→ Problem statement
Give the records again word for word. Leave every picture out.

→ Data for review
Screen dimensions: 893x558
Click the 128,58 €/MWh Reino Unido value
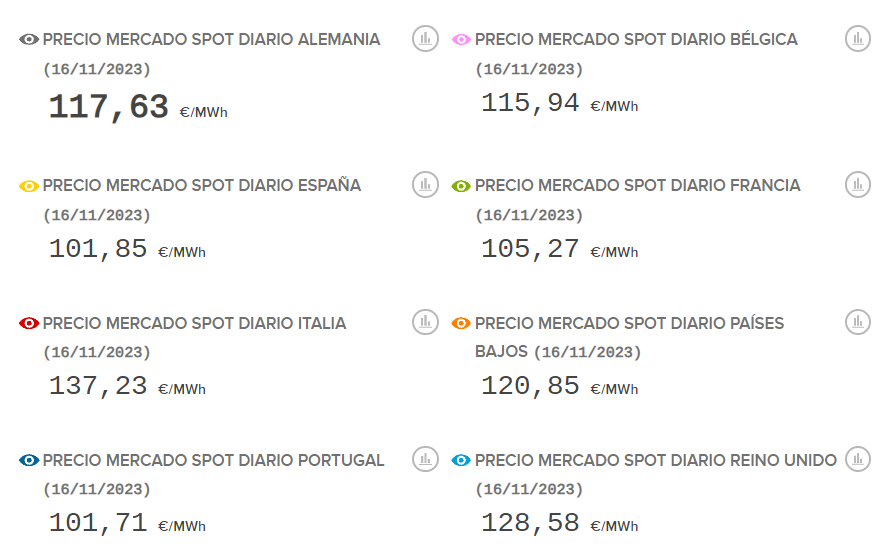pos(530,523)
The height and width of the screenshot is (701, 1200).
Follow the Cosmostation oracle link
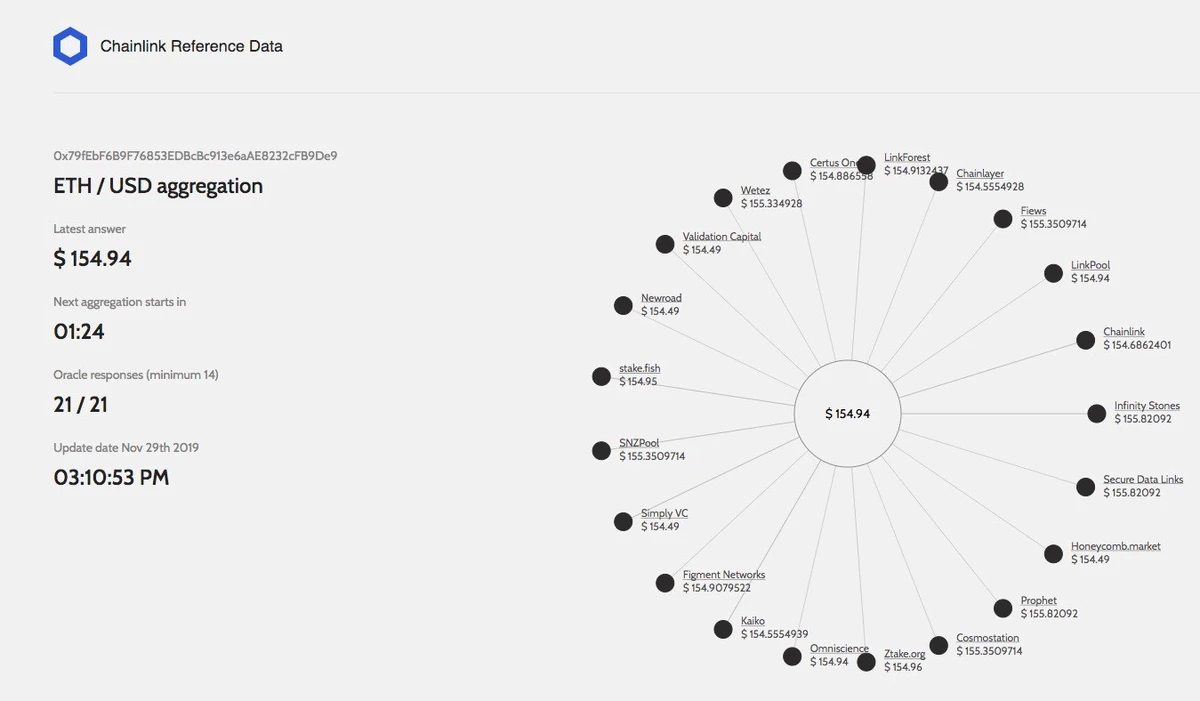(x=987, y=638)
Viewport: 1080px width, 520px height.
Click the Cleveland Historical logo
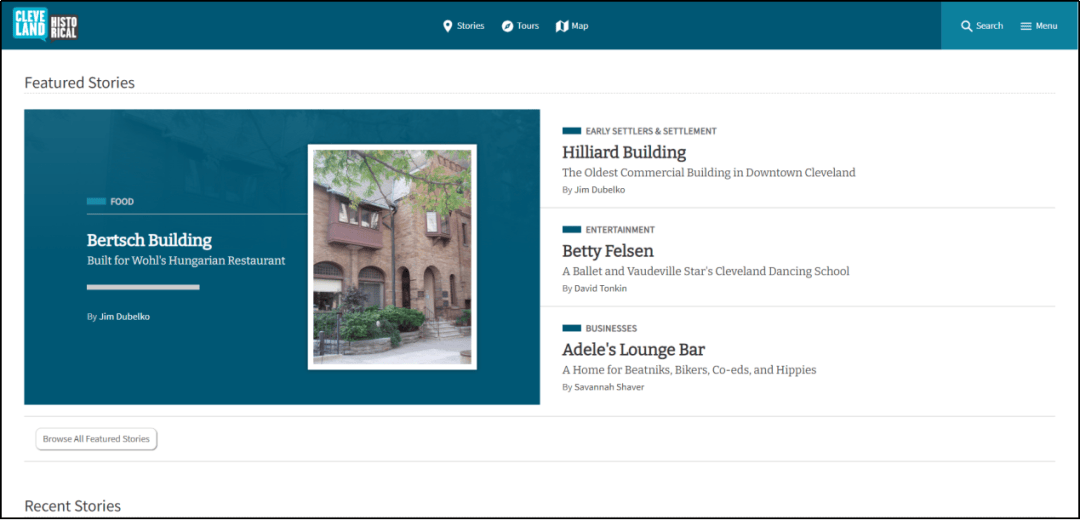[45, 25]
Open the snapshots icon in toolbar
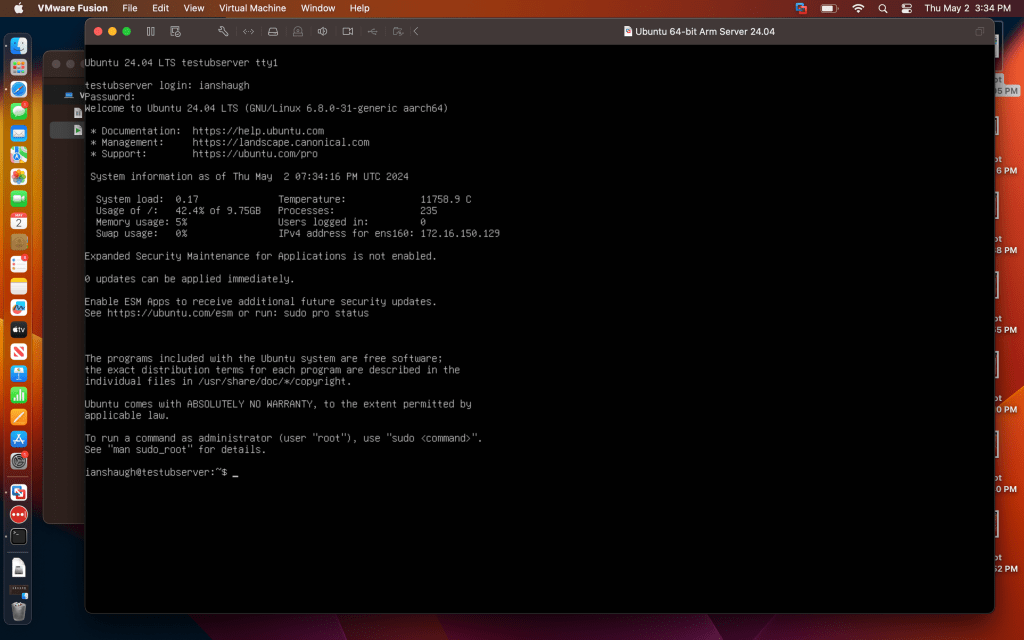 pyautogui.click(x=176, y=31)
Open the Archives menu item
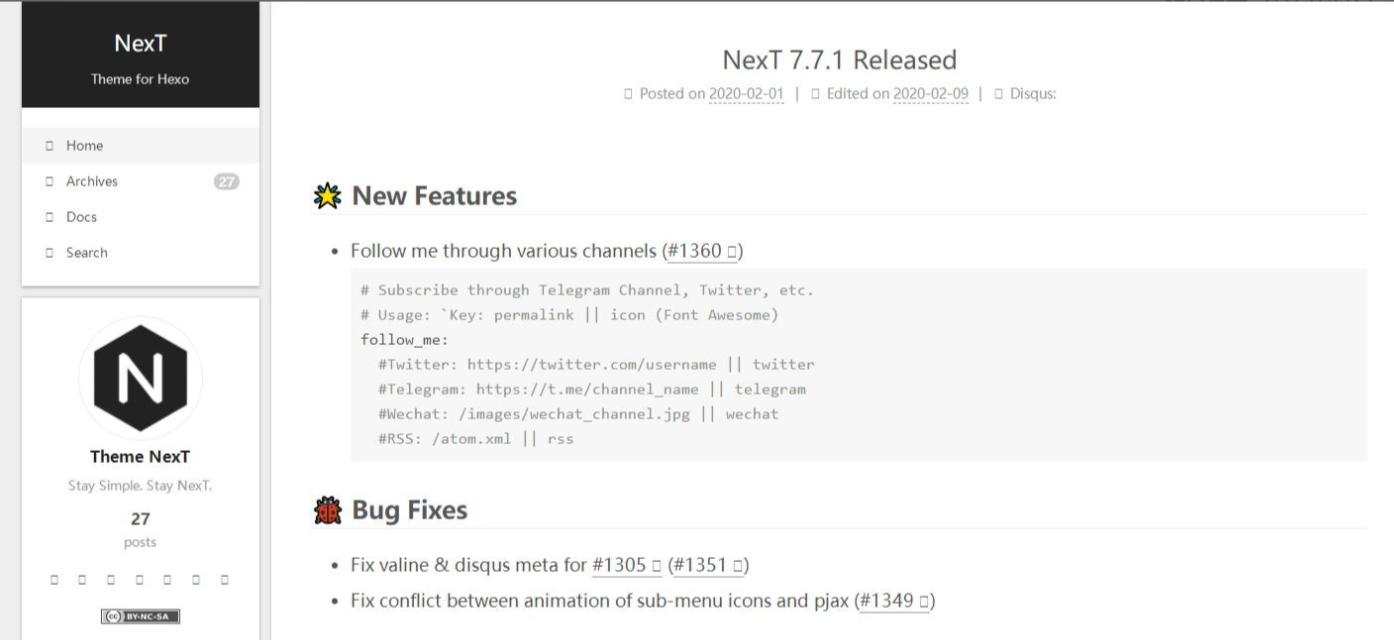The image size is (1394, 640). tap(92, 181)
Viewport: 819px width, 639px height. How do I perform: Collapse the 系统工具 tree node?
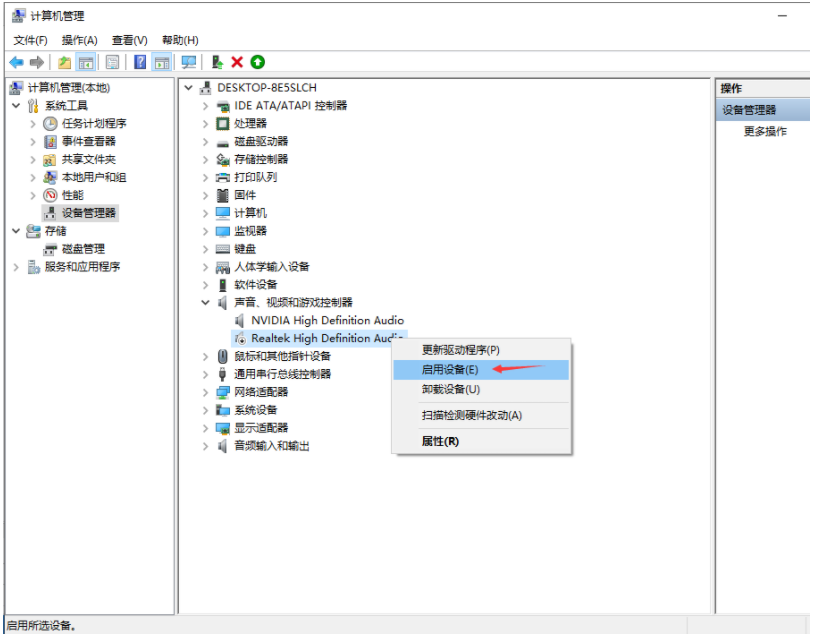click(17, 106)
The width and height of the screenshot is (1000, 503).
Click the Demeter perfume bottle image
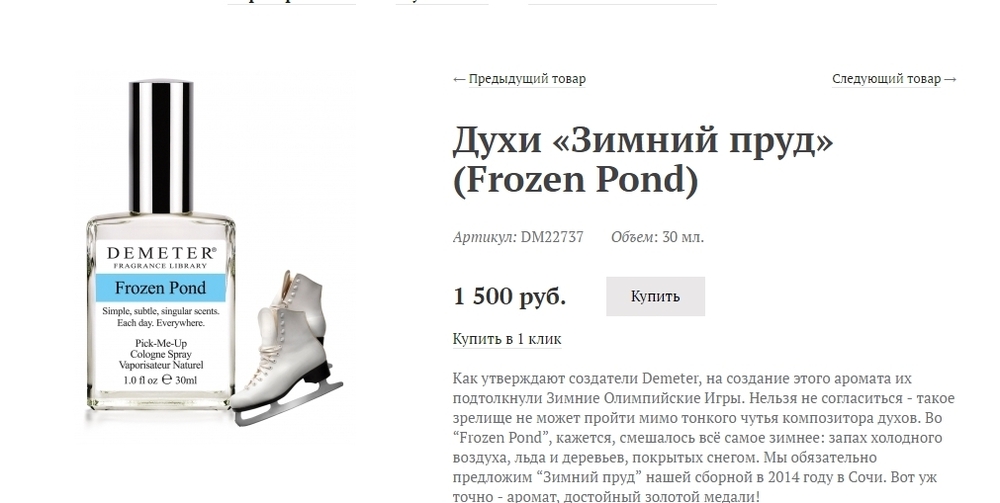(x=161, y=245)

→ Completed exercise
Screen dimensions: 893x558
Click the 128,58 €/MWh Reino Unido value
pos(530,523)
The height and width of the screenshot is (701, 1200).
Follow the Cosmostation oracle link
(x=987, y=638)
Viewport: 1080px width, 520px height.
Click the Cleveland Historical logo
[45, 25]
Open the snapshots icon in toolbar
 pyautogui.click(x=176, y=31)
Open the Archives menu item
The image size is (1394, 640). tap(92, 181)
Viewport: 819px width, 639px height. How do I perform: Collapse the 系统工具 tree node?
click(17, 106)
The width and height of the screenshot is (1000, 503).
Click the Demeter perfume bottle image
(x=161, y=245)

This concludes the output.